● WHAT THIS TASK INVOLVES
Please repeat each entry. Match every word exactly.

● RECORDED DATA
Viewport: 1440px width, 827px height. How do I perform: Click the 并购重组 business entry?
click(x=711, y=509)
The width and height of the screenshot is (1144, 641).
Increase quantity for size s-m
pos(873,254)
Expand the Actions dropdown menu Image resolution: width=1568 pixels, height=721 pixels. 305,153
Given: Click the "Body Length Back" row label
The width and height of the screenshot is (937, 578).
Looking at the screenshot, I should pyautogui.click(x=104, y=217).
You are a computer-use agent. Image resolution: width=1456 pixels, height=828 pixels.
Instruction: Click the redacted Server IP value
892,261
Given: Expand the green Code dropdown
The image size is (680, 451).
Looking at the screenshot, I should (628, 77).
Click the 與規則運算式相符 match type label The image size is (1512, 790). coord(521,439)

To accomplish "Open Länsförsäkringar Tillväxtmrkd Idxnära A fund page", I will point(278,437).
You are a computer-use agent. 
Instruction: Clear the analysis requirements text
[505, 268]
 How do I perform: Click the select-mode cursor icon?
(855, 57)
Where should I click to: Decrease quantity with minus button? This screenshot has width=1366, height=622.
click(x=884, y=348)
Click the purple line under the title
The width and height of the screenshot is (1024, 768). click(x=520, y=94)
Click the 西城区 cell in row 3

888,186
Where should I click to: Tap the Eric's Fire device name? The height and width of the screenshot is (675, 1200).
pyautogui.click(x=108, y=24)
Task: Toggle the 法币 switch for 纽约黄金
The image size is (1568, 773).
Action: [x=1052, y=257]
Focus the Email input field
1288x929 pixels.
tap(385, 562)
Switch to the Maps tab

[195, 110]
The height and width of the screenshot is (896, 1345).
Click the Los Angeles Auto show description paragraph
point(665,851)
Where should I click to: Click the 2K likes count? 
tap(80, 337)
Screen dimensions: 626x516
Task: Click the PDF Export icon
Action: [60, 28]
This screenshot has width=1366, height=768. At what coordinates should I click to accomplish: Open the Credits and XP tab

● ANSWER BOX
Viewport: 1440px width, 827px height. How do I perform: Click the 并购重组 business entry?
click(x=711, y=509)
The width and height of the screenshot is (1144, 641).
Increase quantity for size s-m
pos(873,254)
Expand the Actions dropdown menu Image resolution: width=1568 pixels, height=721 pixels. 305,153
Given: Click the "Body Length Back" row label
The width and height of the screenshot is (937, 578).
Looking at the screenshot, I should pyautogui.click(x=104, y=217).
You are a computer-use agent. Image resolution: width=1456 pixels, height=828 pixels.
Instruction: Click the redacted Server IP value
892,261
Given: Expand the green Code dropdown
The image size is (680, 451).
Looking at the screenshot, I should (628, 77).
Click the 與規則運算式相符 match type label The image size is (1512, 790). coord(521,439)

To accomplish "Open Länsförsäkringar Tillväxtmrkd Idxnära A fund page", I will point(278,437).
You are a computer-use agent. 
Instruction: Clear the analysis requirements text
[505, 268]
 How do I perform: Click the select-mode cursor icon?
(855, 57)
Where should I click to: Decrease quantity with minus button? This screenshot has width=1366, height=622.
click(x=884, y=348)
Click the purple line under the title
The width and height of the screenshot is (1024, 768). click(x=520, y=94)
Click the 西城区 cell in row 3

888,186
Where should I click to: Tap the Eric's Fire device name? The height and width of the screenshot is (675, 1200).
pyautogui.click(x=108, y=24)
Task: Toggle the 法币 switch for 纽约黄金
The image size is (1568, 773).
Action: [x=1052, y=257]
Focus the Email input field
1288x929 pixels.
tap(385, 562)
Switch to the Maps tab

[195, 110]
The height and width of the screenshot is (896, 1345).
Click the Los Angeles Auto show description paragraph
point(665,851)
Where should I click to: Click the 2K likes count? 
tap(80, 337)
Screen dimensions: 626x516
Task: Click the PDF Export icon
Action: [60, 28]
This screenshot has width=1366, height=768. At what coordinates should I click to accomplish: Open the Credits and XP tab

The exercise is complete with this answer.